By John O. Cunningham

For C. Michael Malm of Boston, the recent closing of a complex refinancing was not just another pile of paperwork.

It was a matter of commitment, flexibility and "20 years of building a trust" with a special corporate client.

On April 30, Davis, Malm & D'Agostine completed a corporate refinancing that involved $86 million of senior and subordinated debt issued by a consortium of lenders to one of the firm's longstanding clients.

The history between client and firm was a key factor in getting the deal done, Malm stresses.

"Clean Harbors is a company that we incorporated in 1980. It had three employees and was the first company to get a hazardous waste hauler's license in Massachusetts," Malm recalls.

He says that the company now performs hazardous waste cleanup, treatment and storage for public utilities and a majority of the Fortune 500 companies and is "a publicly held leader in its industry."

Malm explains that Clean Harbors began looking at refinancing opportunities last fall in anticipation of $50 million of public debt coming due on May 15.

To pay down the debt and fund additional operations, the company needed a total of $85 million.

"But there was a dramatic change in the banking environment," Malm remembers.

He says that banks became very conservative due to the declining economy. They stopped lending on cash flow and asset-based lending was hard to procure for a hazardous waste company.

"Two of the largest players in the hazardous waste industry, Safety-Kleen and Philip Services, had both made bankruptcy filings. Clean Harbors had a good story and was profitable, but the industry was out of favor on Wall Street," he notes.

Finally, says Malm, "a local bank assured Clean Harbors that it could put together $55 million of debt in a three-bank syndicate. The company would then get $35 million of sub-debt from another group."

The lawyers got started in March to meet a target date of April 1, working nights and weekends to put together the deal. But after a few weeks, the local bank could not complete the syndication, leaving Malm and his client less than two months to procure, negotiate and close a complex refinancing.

Then a current lender to the company, Congress Financial, made a proposal for the senior credit facility.

Malm says it was important that "the sub-debt group, led by John Hancock, was still committed to the unsecured financing" in conjunction with Congress Financial.

It was also essential, Malm says, that "the company could close quickly with $50 million of debt coming due in weeks."

He suggests that the 20-year relationship of client and law firm was critical to beating the May deadline.

"Another outside person could not have done the transaction in the same period of time," Malm says. "We understood the assets, the business and the regulations affecting the company. We didn't have to learn it."

He explains why another firm would have had a sharp learning curve: "The company has real estate in 10 different states, conducts business in about 40 locations and has 13 subsidiaries."

He also points out that the waste industry looks unique to lenders. For instance, he says that "the company is audited by its clients all of the time. Most of the Fortune 500 companies do environmental audits on their providers in the industry."

Malm also notes that "many liens had to be placed on over 1,000 pieces of rolling stock."

Landlord estoppels, security interests on receivables and other intangible assets were part of the deal, as well.

Malm says that understanding all of the mortgaged assets enabled the lawyers to close quickly.

"We understood which facilities were most valuable to the secured lender.

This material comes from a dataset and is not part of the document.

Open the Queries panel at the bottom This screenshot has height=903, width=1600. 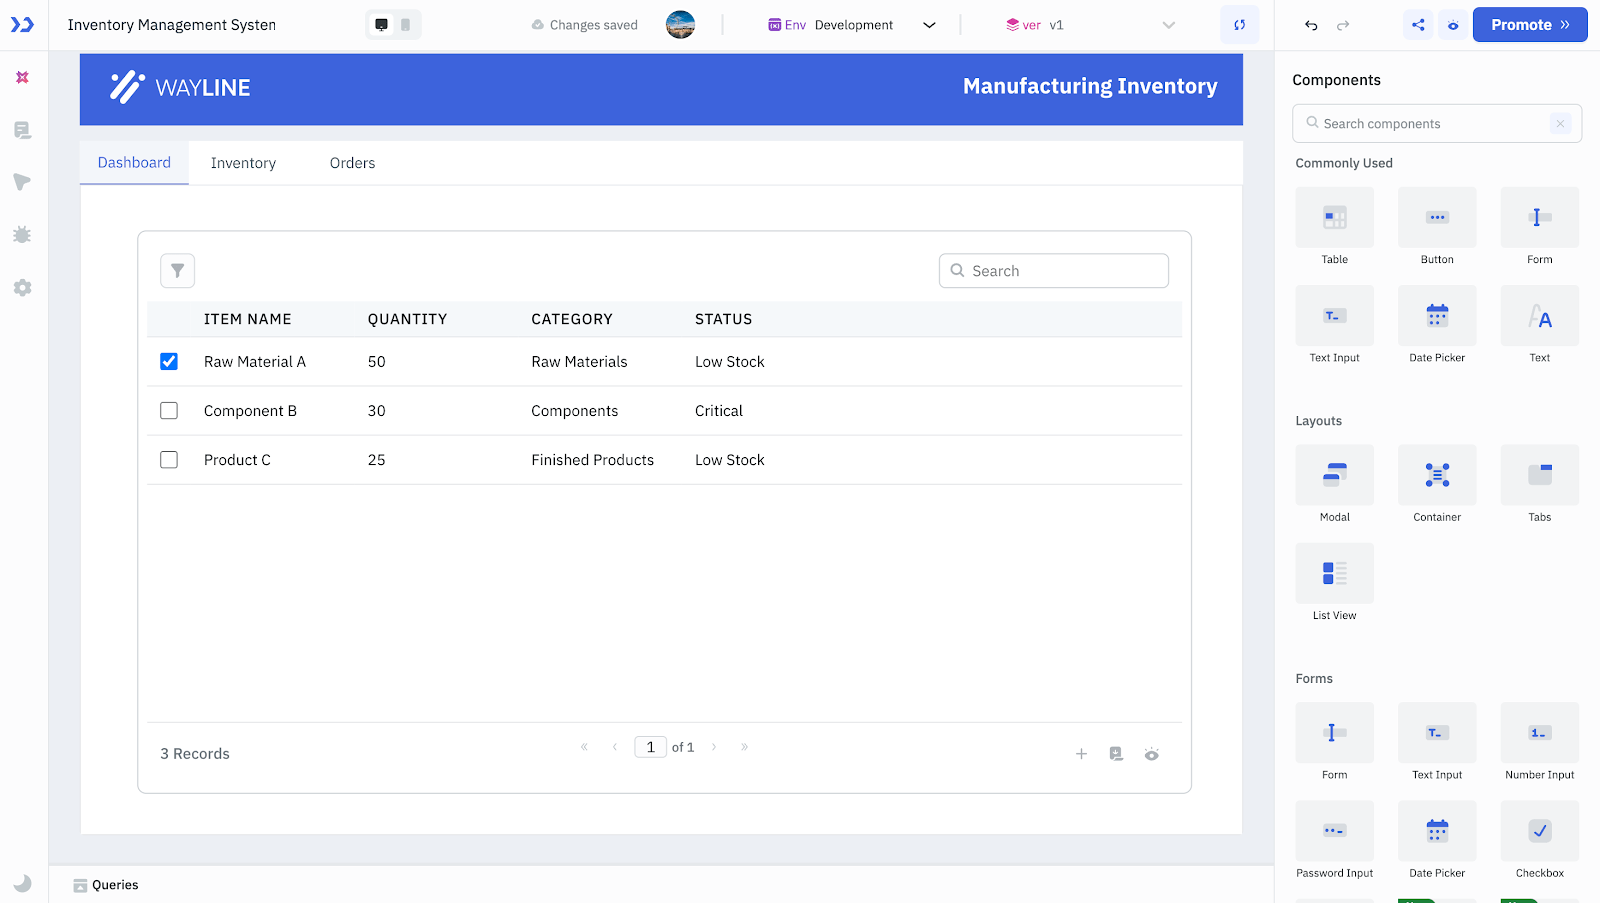point(115,884)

We worked for 20 years purchasing those facilities. We knew the documentation, the security issues and the local issues," Malm asserts.

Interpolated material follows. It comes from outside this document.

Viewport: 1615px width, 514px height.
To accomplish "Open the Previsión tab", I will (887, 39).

The veteran lawyer adds that his firm "could help the lender's lawyers get up to speed quickly. Bank lawyers do not always understand the collateral as well as the borrower. We knew the important assets, and asked for waivers on less important assets."

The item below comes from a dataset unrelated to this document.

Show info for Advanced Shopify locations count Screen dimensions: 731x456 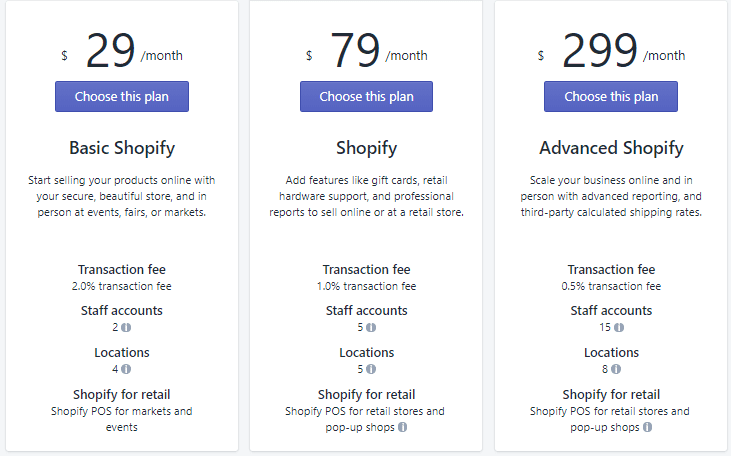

Malm says that he also had to make sure that "all of the covenants worked together between the sub-debt and senior debt. If the covenants are not done right, you have to ask for more waivers and they get very expensive."

He re-emphasizes that "understanding the business is the key to making the covenants work for the borrower." Malm credits partner John D. Chambliss for "being a master of covenant work."

Professional flexibility and commitment were also essential elements of a swift closing.

According to Malm, three lawyers on the team plus their paralegals worked for 40 days to beat the deadline.

"We had to adapt and be flexible as the deal changed a number of times in a few months," he says.

"We also had massive amounts of paper. We knew what was important now and what could be put off until later," Malm says, adding that it was important to reach an understanding about this with the lenders as well.

Malm also praises the work of Sullivan & Worcester and Brown, Rudnick, Freed & Gesmer for "getting to the bottom line quicker because of tight deadlines."

Those firms represented the senior and subordinated lenders, and Malm offers that "jockeying between sub-debt and senior debt holders can often lead to problems because there don't seem to be any standard practices in this area."